▸ **What the task asks**
Below are some records. Return exactly the lines from the one containing "Given: Click the" through the one containing "The height and", both included, and only those.

▸ **Source information**
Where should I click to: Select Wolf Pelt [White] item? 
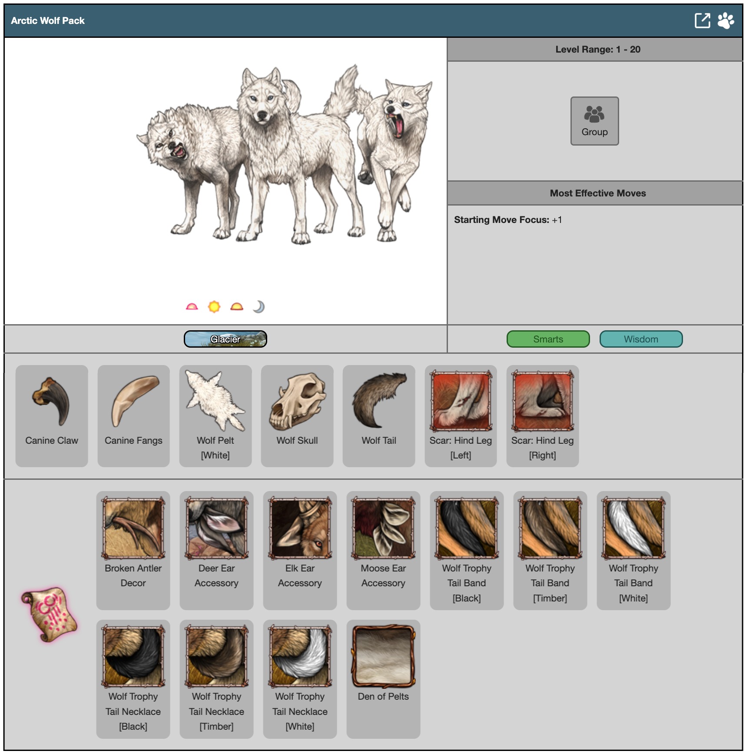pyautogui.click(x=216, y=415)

==

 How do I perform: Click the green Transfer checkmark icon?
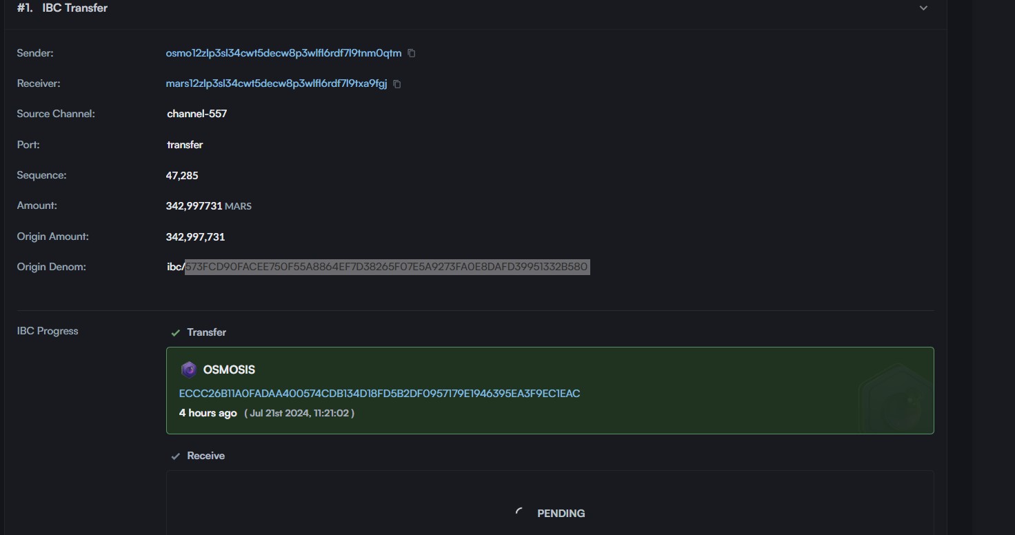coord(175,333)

...

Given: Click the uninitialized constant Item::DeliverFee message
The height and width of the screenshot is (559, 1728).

▸ **Task output**
Given: Click the uninitialized constant Item::DeliverFee message
The height and width of the screenshot is (559, 1728).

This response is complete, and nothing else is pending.